━━━━━ PAGE EXTRACT ━━━━━

The F.E. Weymouth Treatment Plant in the city of La Verne is the first treatment plant built by Metropolitan. It largely serves Los Angeles and Orange counties. Completed in 1940, it is noted for its Mission Revival-style architecture.
The plant was part of the district's Colorado River Aqueduct construction project. Today, it treats water from the Colorado River and the State Water Project, which imports supplies from Northern California. Weymouth has a treatment capacity of 520 million gallons a day, the equivalent of filling the Rose Bowl every four hours.
Construction is underway for an ozone water treatment process, which when completed in 2017 will make Weymouth the final Metropolitan treatment plant retrofitted for ozone disinfection. Compared to chlorine, ozone destroys a wider range of micro-organisms, produces fewer byproducts and more effectively removes unpleasant tastes and odors.

━━━━━ RECORDS SHOWN ━━━━━

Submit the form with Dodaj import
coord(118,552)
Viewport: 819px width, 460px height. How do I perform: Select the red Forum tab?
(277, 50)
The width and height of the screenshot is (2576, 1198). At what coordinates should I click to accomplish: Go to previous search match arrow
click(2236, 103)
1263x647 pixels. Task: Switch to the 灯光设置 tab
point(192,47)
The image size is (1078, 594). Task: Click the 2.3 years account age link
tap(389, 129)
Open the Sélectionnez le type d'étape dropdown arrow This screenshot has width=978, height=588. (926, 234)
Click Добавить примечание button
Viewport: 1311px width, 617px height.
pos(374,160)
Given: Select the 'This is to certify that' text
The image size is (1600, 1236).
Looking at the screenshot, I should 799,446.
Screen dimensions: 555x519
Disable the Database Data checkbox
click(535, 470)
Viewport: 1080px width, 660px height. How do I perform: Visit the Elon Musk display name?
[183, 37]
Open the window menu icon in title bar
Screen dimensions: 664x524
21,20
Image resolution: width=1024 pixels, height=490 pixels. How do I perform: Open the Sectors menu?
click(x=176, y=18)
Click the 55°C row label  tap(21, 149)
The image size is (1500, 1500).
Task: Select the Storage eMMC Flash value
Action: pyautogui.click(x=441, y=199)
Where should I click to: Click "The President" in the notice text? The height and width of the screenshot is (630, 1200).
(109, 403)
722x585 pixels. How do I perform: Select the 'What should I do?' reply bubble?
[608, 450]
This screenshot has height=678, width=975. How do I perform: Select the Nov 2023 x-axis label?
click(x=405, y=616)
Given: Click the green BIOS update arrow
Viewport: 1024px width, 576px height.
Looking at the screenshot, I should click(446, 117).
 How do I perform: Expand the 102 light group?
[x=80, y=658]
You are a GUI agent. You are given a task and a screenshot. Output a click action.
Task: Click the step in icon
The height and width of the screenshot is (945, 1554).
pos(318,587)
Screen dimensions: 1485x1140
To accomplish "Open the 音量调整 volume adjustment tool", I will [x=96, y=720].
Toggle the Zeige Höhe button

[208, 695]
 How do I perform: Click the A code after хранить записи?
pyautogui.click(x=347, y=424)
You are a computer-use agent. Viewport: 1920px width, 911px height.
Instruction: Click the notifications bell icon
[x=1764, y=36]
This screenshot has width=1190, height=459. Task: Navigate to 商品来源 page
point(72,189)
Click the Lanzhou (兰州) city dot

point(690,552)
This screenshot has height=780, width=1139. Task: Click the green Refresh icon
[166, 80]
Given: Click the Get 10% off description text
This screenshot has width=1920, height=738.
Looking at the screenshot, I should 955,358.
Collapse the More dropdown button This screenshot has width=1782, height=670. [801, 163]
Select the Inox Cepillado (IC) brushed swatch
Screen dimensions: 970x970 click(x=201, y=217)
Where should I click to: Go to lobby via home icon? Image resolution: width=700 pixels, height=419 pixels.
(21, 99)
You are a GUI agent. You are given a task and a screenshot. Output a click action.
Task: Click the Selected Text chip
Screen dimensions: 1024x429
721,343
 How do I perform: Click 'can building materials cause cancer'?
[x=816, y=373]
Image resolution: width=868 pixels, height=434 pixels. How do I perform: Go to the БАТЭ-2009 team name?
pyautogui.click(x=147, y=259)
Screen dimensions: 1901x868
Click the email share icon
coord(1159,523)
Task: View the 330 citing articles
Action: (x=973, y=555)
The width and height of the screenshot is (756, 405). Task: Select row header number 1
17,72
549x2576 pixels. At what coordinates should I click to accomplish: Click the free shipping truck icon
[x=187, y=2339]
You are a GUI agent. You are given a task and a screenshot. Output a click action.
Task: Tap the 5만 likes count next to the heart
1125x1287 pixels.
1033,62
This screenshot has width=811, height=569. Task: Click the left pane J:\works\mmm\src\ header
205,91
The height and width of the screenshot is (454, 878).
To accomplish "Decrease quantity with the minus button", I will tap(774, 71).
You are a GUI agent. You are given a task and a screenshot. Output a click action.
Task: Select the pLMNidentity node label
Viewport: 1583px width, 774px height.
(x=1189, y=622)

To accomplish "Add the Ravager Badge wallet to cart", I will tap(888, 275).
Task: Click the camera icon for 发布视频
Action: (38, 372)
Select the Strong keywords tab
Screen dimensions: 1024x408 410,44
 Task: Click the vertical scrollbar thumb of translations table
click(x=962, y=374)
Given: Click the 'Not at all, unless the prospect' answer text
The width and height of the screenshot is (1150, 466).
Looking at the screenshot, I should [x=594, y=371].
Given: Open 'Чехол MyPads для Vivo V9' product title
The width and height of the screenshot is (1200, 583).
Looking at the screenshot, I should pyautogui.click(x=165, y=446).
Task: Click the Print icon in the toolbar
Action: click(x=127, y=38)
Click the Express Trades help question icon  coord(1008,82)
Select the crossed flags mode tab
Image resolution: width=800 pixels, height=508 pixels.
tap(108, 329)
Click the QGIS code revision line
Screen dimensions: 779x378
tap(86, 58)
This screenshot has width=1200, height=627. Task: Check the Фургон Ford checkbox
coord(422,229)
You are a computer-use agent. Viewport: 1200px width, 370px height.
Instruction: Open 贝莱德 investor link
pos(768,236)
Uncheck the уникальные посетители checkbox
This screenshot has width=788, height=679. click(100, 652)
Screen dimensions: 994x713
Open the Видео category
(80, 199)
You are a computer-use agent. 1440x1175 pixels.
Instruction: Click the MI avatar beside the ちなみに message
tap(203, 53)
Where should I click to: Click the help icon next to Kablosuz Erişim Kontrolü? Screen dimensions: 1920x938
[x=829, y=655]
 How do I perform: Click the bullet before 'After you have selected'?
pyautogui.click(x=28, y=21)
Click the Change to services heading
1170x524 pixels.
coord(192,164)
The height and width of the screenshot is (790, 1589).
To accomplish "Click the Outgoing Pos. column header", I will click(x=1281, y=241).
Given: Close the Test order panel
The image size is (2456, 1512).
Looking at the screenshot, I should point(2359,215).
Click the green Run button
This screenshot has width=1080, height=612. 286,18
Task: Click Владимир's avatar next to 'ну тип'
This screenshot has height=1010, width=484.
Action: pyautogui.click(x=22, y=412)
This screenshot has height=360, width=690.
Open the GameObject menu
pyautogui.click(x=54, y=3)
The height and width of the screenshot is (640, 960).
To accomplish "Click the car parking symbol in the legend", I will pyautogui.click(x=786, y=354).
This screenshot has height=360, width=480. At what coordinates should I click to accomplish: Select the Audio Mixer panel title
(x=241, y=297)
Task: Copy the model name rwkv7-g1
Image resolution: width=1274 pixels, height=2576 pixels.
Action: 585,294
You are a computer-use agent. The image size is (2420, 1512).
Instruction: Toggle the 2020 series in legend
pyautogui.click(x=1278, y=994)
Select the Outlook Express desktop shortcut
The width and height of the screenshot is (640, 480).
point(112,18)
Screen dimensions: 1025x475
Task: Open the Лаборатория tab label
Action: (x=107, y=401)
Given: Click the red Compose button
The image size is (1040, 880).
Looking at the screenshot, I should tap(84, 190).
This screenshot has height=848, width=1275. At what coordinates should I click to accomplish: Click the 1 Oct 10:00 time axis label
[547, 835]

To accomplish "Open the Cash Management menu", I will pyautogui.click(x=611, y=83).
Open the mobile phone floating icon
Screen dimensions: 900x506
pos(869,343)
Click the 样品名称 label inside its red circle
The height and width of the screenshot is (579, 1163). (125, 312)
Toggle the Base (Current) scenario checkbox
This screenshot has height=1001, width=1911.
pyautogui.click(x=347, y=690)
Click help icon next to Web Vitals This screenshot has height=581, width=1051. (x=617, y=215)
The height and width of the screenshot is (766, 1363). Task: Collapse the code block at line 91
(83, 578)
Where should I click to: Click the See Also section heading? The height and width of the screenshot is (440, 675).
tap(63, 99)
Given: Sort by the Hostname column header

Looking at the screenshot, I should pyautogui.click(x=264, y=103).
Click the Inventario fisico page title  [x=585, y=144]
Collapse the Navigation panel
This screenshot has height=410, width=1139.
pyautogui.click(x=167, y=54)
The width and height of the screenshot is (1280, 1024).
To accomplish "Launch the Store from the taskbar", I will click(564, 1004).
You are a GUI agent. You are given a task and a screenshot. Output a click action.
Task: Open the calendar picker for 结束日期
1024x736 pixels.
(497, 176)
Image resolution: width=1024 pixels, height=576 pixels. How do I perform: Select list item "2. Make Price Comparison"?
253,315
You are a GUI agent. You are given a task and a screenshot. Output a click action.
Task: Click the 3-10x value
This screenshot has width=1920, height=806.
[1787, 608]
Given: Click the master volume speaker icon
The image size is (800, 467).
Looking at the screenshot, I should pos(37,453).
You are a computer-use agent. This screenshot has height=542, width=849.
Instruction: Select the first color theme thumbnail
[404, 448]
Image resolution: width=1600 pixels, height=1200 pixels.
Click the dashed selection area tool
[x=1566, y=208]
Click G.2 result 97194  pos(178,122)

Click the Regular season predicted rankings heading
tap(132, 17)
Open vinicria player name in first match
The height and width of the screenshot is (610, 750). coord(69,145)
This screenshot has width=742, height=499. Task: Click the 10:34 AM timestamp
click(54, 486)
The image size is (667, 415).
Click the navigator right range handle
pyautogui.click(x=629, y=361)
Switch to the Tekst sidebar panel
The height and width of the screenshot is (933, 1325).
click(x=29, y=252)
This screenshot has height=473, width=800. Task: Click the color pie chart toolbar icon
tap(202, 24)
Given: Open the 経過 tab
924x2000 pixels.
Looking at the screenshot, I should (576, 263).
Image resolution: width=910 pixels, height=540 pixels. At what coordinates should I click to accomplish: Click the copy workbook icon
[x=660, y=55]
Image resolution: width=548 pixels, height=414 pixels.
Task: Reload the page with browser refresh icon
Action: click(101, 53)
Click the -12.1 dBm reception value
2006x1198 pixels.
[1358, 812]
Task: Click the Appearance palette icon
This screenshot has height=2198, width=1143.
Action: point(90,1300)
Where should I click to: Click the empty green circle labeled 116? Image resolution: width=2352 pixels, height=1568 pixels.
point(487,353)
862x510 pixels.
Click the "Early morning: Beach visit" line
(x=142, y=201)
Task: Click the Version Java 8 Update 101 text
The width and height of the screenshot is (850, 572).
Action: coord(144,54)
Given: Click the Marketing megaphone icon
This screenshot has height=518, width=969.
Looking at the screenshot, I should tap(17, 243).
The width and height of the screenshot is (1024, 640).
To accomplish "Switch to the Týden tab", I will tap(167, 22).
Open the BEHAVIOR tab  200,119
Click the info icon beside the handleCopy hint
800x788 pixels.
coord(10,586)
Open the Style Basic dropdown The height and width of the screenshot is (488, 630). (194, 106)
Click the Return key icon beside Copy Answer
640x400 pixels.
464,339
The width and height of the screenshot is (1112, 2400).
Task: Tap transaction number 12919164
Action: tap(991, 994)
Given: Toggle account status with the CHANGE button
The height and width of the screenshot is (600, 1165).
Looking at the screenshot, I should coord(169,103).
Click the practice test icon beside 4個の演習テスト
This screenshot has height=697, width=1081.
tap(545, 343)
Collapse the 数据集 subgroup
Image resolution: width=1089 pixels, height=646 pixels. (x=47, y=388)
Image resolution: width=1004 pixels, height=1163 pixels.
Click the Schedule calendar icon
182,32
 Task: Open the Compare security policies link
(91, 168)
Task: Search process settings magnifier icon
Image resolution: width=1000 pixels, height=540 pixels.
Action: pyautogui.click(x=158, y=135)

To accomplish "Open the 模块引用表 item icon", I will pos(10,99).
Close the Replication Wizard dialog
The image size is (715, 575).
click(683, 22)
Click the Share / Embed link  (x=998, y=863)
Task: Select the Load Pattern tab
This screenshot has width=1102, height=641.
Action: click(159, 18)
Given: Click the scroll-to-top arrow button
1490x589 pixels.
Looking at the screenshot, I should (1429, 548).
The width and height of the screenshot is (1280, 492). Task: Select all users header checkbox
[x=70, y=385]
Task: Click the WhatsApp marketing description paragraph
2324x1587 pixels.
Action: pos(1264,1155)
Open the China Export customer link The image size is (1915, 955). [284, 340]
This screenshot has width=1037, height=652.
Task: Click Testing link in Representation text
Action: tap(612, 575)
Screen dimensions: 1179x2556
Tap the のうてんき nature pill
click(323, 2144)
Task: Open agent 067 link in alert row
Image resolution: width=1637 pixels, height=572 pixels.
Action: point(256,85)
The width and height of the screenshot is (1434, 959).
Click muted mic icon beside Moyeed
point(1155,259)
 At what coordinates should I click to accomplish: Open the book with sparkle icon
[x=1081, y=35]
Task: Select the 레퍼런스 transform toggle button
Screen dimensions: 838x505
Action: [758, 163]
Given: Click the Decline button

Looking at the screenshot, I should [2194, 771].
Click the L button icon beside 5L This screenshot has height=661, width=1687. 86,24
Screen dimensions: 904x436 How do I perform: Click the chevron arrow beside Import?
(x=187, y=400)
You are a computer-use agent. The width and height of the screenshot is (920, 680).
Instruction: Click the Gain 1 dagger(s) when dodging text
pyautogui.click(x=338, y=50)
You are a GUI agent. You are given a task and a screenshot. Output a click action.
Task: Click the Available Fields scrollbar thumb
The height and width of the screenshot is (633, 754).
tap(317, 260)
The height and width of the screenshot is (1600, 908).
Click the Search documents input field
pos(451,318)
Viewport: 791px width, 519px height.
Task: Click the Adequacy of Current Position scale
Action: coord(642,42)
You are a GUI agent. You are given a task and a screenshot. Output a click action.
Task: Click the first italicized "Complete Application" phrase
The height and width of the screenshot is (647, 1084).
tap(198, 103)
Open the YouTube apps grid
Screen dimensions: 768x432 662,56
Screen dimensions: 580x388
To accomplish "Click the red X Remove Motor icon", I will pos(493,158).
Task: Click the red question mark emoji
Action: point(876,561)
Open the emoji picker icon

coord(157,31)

━━━━━

> EXERCISES TO COMPLETE
• 1. According to the text about the Weymouth plant, how much water can the plant treat each day?
• 2. Quote the text about the Weymouth plant between "The F.E. Weymouth" and "Mission Revival-style architecture.", inclusive.
The records stand apart from the text about the Weymouth plant and are unrelated to it.

> RESULTS FOR THE EXERCISE
• 1. 520 million gallons a day.

• 2.
The F.E. Weymouth Treatment Plant in the city of La Verne is the first treatment plant built by Metropolitan. It largely serves Los Angeles and Orange counties. Completed in 1940, it is noted for its Mission Revival-style architecture.